Digitalisierung Ethik
Mensch versus Maschine

Werden früher oder später auch Lehrpersonen durch smarte Roboter ersetzt? Welche Auswirkungen könnte es z. B. haben, wenn man nach dem Tod einer geliebten Person einen Roboter-Klon aktivieren kann? In diesem Beitrag werden ethische Fragen in Bezug auf Medienbildung und Digitalisierung diskutiert. Diese Aspekte müssten in der Ausbildung und Weiterbildung von Lehrpersonen sowie pädagogischen Fachkräften stärker berücksichtigt werden, will man den Anspruch einlösen, junge Menschen für die Mitgestaltung der «digitalen» Zukunft zu befähigen (Der Praxisteil einer früheren Version des Beitrags ist hier zu finden.).

Ethische Defizite im Digitalisierungsdiskurs

Die Auseinandersetzung mit Werten und ethischen Fragen hat aus mehreren Gründen an Bedeutung gewonnen: Durch Globalisierungs-, Individualisierungs- und Fragmentierungsprozesse (vgl. u. a. Beck 1986) werden gemeinsam geteilte gesellschaftliche Werte in Frage gestellt. Hans Küng (2003) hat mit dem «Projekt Weltethos» den Versuch unternommen, gemeinsam geteilte Werte über alle kulturellen Kontexte und Religionen hinweg sichtbar zu machen.

Die Pluralisierung und Individualisierung von Lebensentwürfen und Werthaltungen stellt eine grosse Chance für Freiheit und Selbstbestimmung dar – sie bedeutet aber auch ein individuelles und gesellschaftliches Risiko (Beck 1986). Wertevermittlung im Familienkontext ist in vielen Bereichen unsicherer geworden: Mehrfachbelastungen, Stress, Zeitmangel, Trennungen, erhöhte Erziehungsanforderungen und Mangel an ökonomischem und kulturellem Kapital (Bourdieu 1982) spielen dabei eine Rolle.
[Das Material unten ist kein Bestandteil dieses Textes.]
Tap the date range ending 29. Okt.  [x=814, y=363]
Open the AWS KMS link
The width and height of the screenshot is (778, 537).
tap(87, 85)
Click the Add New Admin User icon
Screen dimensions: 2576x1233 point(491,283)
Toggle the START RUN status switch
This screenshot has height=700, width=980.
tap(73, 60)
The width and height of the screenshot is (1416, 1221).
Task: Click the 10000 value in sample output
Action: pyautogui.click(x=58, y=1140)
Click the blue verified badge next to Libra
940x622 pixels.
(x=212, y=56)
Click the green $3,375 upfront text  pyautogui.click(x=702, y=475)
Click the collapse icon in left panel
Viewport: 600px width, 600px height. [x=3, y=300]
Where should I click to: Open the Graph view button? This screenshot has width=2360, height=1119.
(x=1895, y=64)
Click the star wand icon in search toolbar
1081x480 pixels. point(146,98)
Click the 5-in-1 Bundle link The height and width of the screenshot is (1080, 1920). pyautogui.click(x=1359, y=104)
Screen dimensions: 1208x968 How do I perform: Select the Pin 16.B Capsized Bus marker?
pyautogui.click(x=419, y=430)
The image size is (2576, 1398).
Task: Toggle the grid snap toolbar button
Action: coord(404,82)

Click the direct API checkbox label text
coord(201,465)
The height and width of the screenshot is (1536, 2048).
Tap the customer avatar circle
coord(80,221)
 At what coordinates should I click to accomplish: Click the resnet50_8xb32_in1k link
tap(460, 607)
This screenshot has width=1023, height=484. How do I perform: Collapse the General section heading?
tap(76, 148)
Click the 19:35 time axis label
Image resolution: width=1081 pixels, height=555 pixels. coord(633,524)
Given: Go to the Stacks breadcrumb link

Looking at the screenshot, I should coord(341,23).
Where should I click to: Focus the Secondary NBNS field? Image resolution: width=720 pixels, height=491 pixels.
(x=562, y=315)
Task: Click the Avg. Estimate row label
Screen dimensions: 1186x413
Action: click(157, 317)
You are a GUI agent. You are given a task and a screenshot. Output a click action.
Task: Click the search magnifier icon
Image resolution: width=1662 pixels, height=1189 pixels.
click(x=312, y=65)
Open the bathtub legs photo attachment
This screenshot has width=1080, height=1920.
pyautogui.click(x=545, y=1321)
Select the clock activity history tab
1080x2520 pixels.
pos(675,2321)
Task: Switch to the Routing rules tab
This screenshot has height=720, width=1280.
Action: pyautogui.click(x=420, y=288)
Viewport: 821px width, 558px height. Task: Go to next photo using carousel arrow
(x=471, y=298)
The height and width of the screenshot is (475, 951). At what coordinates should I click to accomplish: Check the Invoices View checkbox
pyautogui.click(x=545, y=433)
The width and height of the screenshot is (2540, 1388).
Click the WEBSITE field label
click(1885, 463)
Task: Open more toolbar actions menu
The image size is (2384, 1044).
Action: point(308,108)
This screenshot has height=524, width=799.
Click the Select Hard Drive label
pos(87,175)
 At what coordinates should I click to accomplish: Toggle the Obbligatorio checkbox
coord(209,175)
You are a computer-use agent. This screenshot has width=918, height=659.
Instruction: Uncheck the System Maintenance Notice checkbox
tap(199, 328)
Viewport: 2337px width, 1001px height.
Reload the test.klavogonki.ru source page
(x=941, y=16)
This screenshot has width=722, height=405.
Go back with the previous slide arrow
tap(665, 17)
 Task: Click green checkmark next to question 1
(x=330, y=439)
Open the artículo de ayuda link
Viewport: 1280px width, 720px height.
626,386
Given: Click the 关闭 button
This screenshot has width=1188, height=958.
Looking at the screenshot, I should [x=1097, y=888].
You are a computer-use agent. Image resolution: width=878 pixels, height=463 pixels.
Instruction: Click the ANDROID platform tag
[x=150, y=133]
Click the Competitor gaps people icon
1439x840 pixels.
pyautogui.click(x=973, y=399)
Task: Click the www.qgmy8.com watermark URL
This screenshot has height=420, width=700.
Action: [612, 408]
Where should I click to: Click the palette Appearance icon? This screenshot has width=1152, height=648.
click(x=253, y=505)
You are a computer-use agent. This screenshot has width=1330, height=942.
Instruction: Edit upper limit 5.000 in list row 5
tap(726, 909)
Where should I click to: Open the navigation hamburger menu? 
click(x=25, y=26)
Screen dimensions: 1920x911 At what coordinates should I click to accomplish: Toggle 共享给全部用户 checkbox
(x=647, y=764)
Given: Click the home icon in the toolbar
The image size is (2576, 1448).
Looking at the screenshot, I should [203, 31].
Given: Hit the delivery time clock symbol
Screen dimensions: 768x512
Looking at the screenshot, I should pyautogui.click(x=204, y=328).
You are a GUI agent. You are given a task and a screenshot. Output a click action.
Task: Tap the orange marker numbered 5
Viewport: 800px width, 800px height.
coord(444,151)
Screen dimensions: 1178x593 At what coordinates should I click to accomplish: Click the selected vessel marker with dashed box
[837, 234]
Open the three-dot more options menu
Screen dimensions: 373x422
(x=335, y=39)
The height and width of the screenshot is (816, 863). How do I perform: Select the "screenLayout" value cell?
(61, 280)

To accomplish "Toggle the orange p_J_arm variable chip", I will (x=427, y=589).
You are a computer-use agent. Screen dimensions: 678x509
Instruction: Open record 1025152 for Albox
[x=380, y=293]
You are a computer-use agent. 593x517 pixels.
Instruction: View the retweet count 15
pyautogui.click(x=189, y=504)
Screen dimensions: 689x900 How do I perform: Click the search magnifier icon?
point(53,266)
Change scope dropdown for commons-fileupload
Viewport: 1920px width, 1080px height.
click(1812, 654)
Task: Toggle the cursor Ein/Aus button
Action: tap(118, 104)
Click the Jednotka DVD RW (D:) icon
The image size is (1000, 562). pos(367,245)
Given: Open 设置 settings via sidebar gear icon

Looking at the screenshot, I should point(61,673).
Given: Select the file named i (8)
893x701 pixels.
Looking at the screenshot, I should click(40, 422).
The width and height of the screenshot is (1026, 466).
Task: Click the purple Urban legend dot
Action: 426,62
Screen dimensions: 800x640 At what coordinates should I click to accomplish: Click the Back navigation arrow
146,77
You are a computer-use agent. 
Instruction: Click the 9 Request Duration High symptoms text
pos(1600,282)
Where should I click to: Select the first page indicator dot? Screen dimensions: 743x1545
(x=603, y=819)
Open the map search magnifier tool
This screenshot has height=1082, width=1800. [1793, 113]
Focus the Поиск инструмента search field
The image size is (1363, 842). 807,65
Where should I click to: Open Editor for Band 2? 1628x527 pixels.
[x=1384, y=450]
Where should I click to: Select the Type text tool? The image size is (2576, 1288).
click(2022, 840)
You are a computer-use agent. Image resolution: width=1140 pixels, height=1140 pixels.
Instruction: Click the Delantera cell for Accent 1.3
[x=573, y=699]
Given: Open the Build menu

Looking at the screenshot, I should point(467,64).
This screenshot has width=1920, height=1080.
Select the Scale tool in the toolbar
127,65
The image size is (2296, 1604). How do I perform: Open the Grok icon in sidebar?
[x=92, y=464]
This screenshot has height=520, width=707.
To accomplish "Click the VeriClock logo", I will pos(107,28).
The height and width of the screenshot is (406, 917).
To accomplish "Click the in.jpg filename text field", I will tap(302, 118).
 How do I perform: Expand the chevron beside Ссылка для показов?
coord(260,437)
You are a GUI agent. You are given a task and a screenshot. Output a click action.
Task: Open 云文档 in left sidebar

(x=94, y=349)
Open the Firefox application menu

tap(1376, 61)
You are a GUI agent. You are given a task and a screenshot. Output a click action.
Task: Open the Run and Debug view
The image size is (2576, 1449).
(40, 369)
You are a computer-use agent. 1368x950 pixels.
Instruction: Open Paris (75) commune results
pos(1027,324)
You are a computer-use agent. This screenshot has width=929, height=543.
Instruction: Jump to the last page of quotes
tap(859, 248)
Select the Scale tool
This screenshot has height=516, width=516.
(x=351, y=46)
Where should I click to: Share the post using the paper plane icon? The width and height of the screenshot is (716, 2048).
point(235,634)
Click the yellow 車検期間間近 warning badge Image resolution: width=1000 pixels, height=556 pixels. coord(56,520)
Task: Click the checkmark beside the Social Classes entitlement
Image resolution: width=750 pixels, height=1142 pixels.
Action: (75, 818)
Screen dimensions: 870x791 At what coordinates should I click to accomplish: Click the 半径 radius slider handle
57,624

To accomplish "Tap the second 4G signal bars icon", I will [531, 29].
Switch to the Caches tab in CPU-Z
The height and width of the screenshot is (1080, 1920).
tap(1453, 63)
Selten werden in der Ausbildung und im Arbeitsalltag von pädagogischen Fachkräften Räume für die Reflexion eigener Werte und Anliegen geboten. Als möglicher Kontext der Wertediskussion bieten sich medienpädagogische Aktivitäten an. Verschiedene Beispiele werden im Folgenden besprochen.

Werteorientierte Medienpädagogik

Medienpädagogische Projekte, bei denen die Thematisierung von Werten im Fokus steht, können auf verschiedenen Ebenen stattfinden:

a) Individuelle Werte explorieren

Medienpädagogische Projekte können die Teilnehmenden dazu einladen, ihre eigenen Werte zum Thema zu machen bzw. sich der eigenen Werte bewusst zu werden: Was ist mir wichtig? Was sind meine Werte? Was sind meine Stärken?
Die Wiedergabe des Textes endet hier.